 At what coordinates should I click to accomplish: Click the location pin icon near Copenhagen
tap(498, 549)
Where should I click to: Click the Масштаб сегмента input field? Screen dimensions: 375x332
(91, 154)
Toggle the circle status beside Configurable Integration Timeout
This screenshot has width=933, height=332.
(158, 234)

------------------------------------------------

Exercise directions
Without omitting any record, transcribe the data exactly.

Answer for the task
 At what coordinates should I click to accomplish: Click the location pin icon near Copenhagen
tap(498, 549)
Where should I click to: Click the Масштаб сегмента input field? Screen dimensions: 375x332
(91, 154)
Toggle the circle status beside Configurable Integration Timeout
This screenshot has width=933, height=332.
(158, 234)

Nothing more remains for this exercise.